Probar antes de operar
Antes del inicio de las obras se contempla una marcha blanca o prueba operacional que permita comprobar, en condiciones similares a las reales, cómo funcionan los desvíos, los tiempos de viaje, la regularidad y ocupación del transporte, la congestión en puntos críticos, la respuesta de ambulancias y Bomberos y los canales de información hacia la comunidad.
El objetivo es detectar dificultades antes del inicio de la operación real y realizar ajustes con evidencia, evitando que los primeros días del corte se transformen en el momento de prueba del sistema.
Información clara durante todo el proceso
Otro de los principales requerimientos surgidos del diálogo ciudadano fue contar con información anticipada y confiable. Por esta razón, la estrategia considera una coordinación permanente entre las instituciones para informar oportunamente cambios de recorridos, horarios, desvíos, modificaciones de servicios, situaciones de congestión, restricciones excepcionales y eventuales emergencias.

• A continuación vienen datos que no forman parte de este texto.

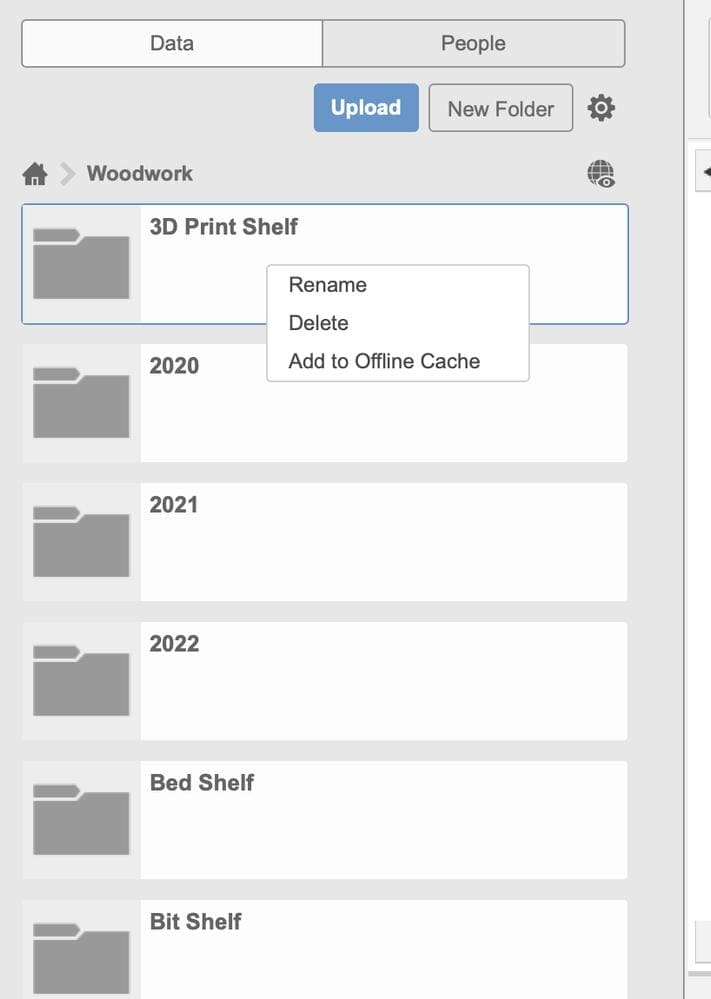This screenshot has width=711, height=999.
Task: Click the Upload button
Action: (x=366, y=108)
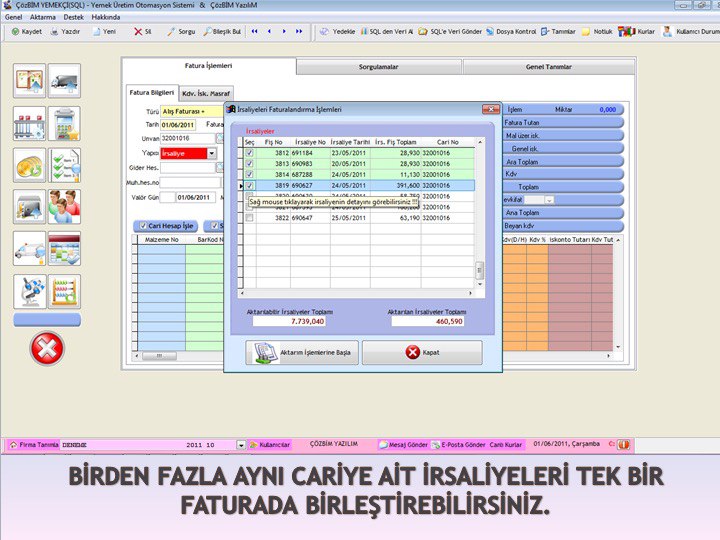Uncheck the checkbox for irsaliye 691184

[x=250, y=153]
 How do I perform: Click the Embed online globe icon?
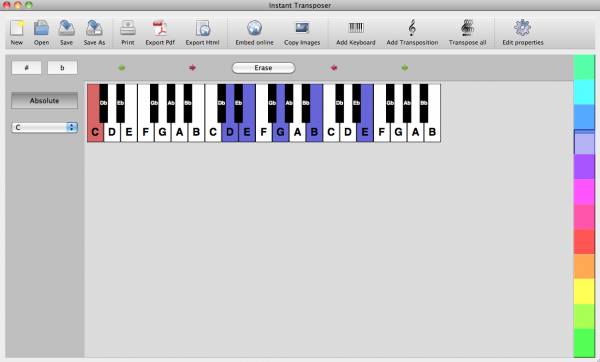point(254,28)
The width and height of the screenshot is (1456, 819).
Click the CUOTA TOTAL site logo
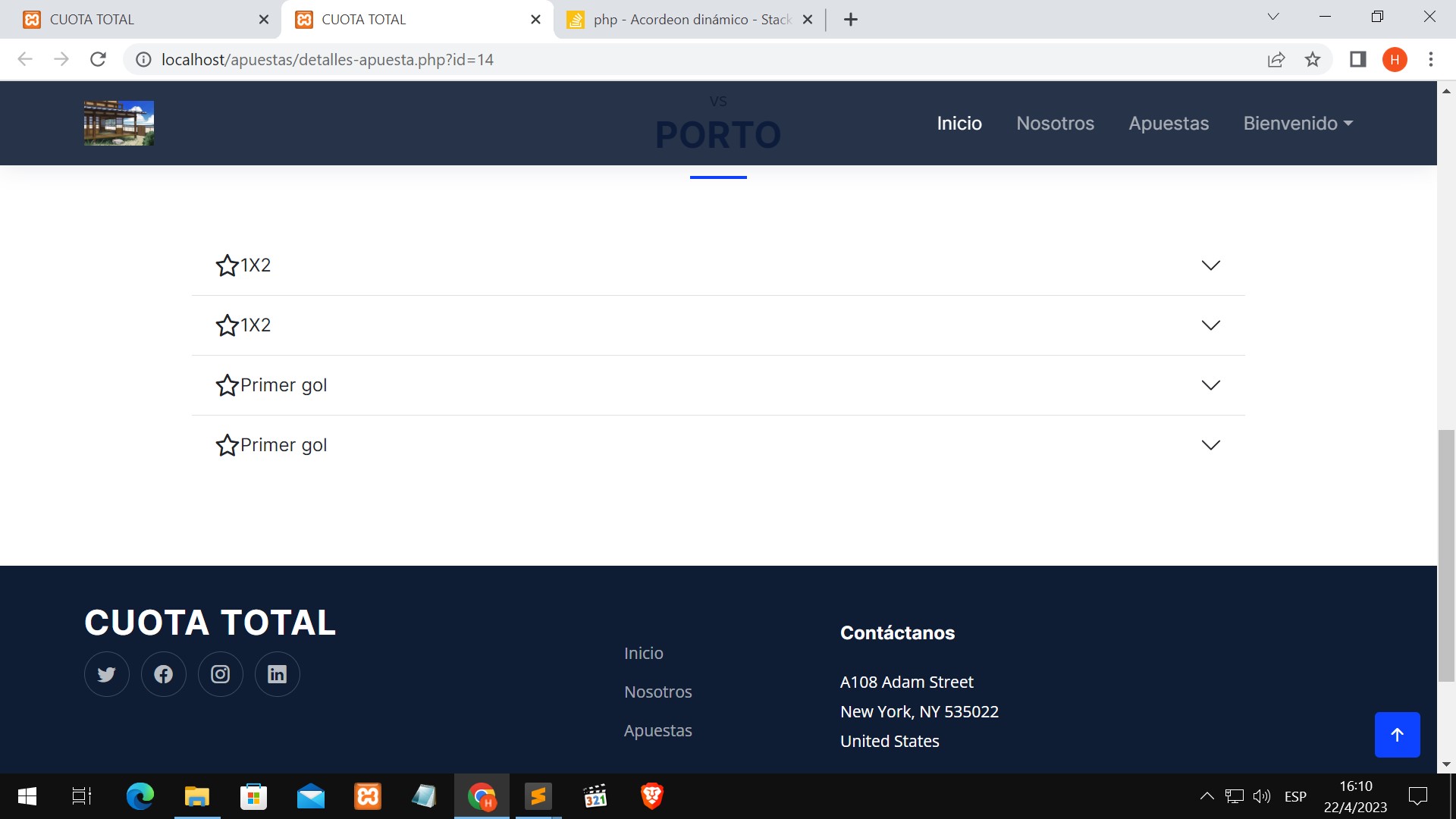[118, 122]
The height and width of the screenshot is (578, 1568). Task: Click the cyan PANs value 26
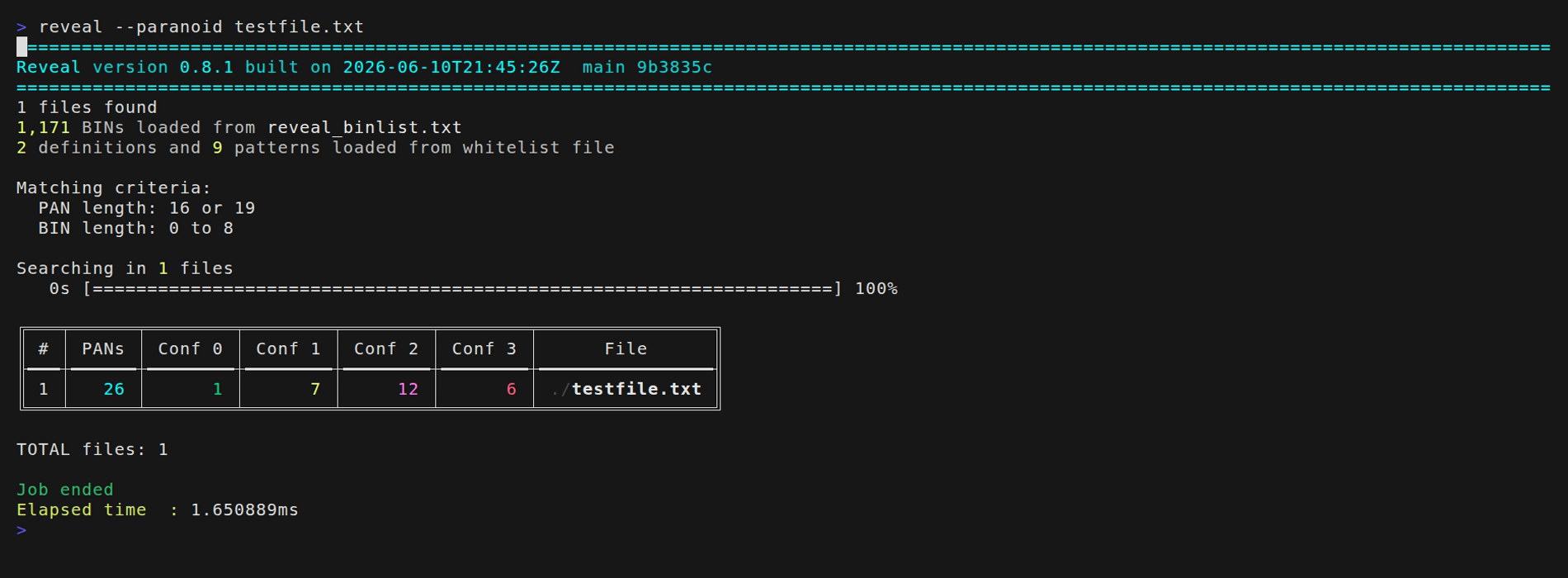(114, 389)
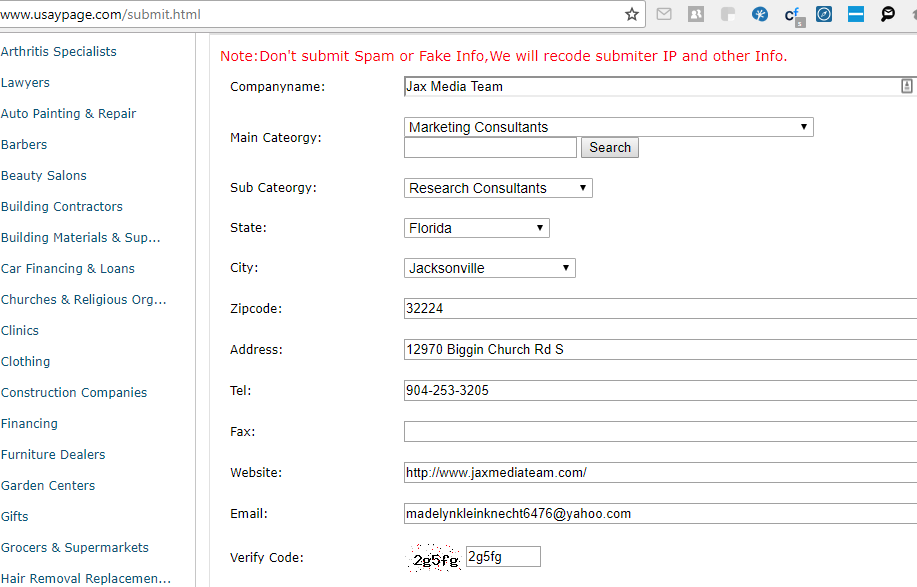917x587 pixels.
Task: Click the Verify Code text box
Action: point(503,557)
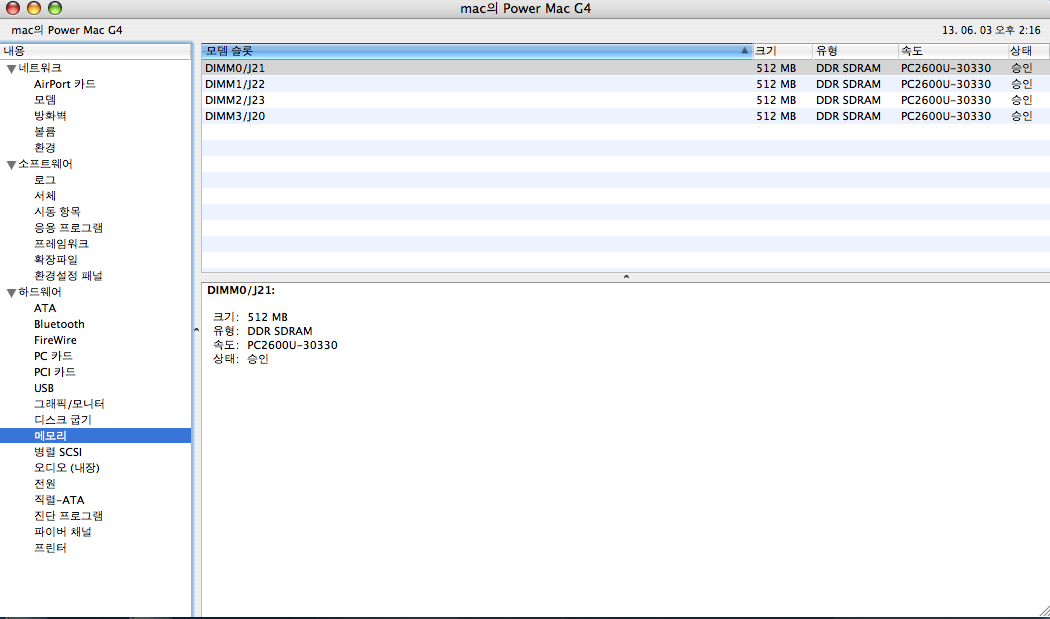Click the 상태 column header
The width and height of the screenshot is (1050, 619).
pyautogui.click(x=1027, y=50)
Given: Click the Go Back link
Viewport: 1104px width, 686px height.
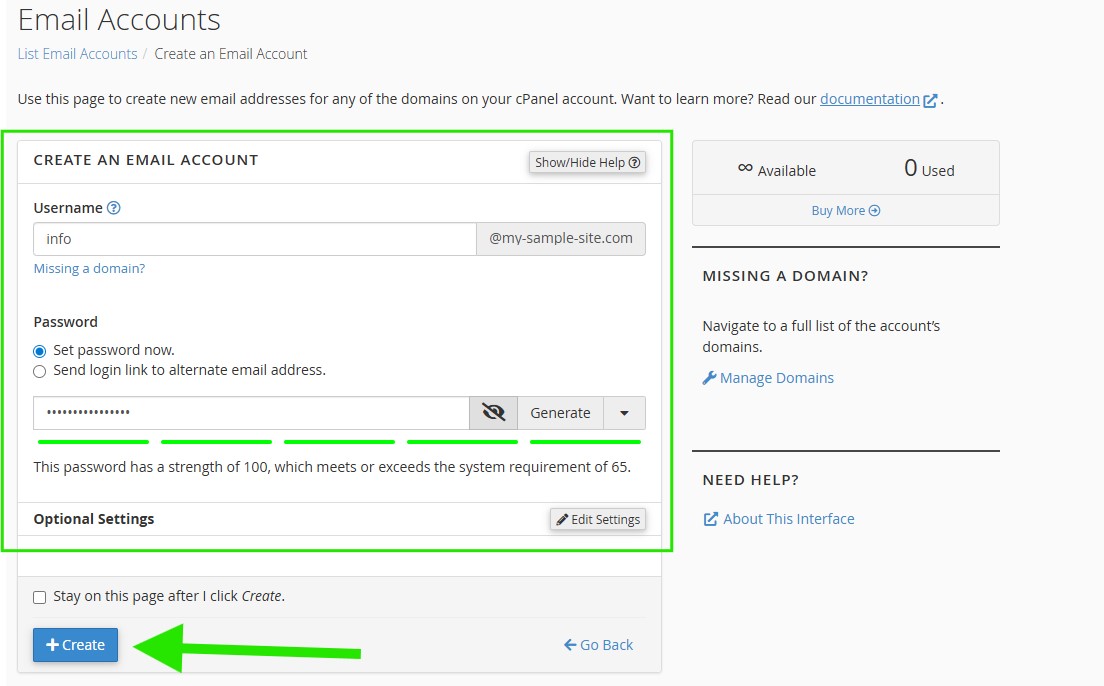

Cada actualización deberá responder de manera simple cinco preguntas: qué cambia, desde cuándo, a quién afecta, qué debe hacer la persona y cuándo se entregará una nueva actualización.
Devolver los resultados a la comunidad
Durante las próximas semanas se realizará además una devolución pública del diálogo “Puerto Aysén se Prepara”, informando qué propuestas avanzan a implementación, cuáles permanecen en evaluación, qué institución debe resolver cada materia y cuáles son los próximos plazos de decisión.
De esta manera, el diálogo no termina con las mesas de trabajo, sino que continúa con una etapa de seguimiento y respuesta institucional, conectando las preocupaciones planteadas por la comunidad con decisiones concretas y verificables.